The biggest improvement for me is boot time. Rob, I know you said that your that boot time isn't a major factor for you but for me it is, especially when I have to reboot with updates or have several programs starting slowing it down. I personally have 10 items starting up that are in my tray, that does not include the others I cannot see like adobe or acronis to name a few. I went from 3 to 4 min boot to 51 seconds and 21 of it is the bios, this has literally changed my perception of cost vs gig argument, mainly cause if I just use this for my OS and limit game installs to 1 or 2 MMO's this 120GB will be more then sufficient.

I think the other major reason is because it is one thing to look at numbers on a review vs real world personal experience, you wont know how drastically this will change your perception until you see it for your self, this is why I believe it still has not caught on. Now, will I proclaim that it is a worth while investment for a persons OS at the very least? Hell yes, but I don't think SSD's are ready to take over my primary gaming needs. I plan to stick to traditional HDD's until the cost per GB changes, but that wont for several years I think.
 

marfig

No ROM battery
I tend to attribute value to something based not on comparative prices (like comparing the price of an SSD $/GB to a HDD), but almost exclusively on my own personal requirements.
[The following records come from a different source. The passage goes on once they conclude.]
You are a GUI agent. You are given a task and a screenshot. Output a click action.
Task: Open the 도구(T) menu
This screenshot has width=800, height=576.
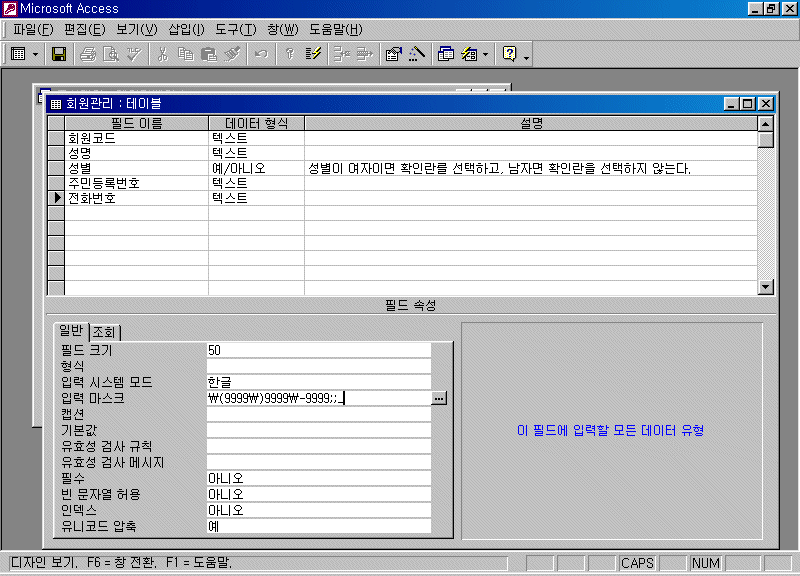(x=235, y=29)
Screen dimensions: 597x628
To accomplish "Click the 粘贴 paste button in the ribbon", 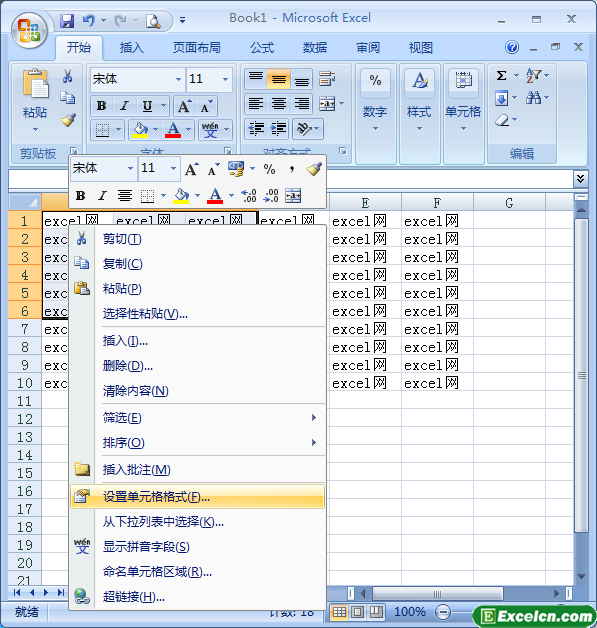I will click(35, 101).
Why not an SSD, then? My need for disk IO performance is still not that much of requirement that I feel justifies paying the premium prices behind SSDs. What this means is that while I would appreciate more disk IO performance, my current machine already operates at more than satisfying levels for all my needs.
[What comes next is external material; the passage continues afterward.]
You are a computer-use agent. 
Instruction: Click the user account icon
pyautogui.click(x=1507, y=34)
There's a few exceptions, of course. I'd like to transfer data between disks faster than I currently do. But again, not that much that can justify an SSD price.
 

Merlin

The Tech Wizard
I'd like to, it's just transfering the OS and all my programs. And I don't really need the speed......Now, if I built another machine, then yes, I would go with a faster drive
 

Corey Naish

Obliviot
I'd like to switch to an SSD, and now that the 520 series is launching... I just think I might! For the rest of my machine however, I'm waiting on Ivy Bridge and Kepler.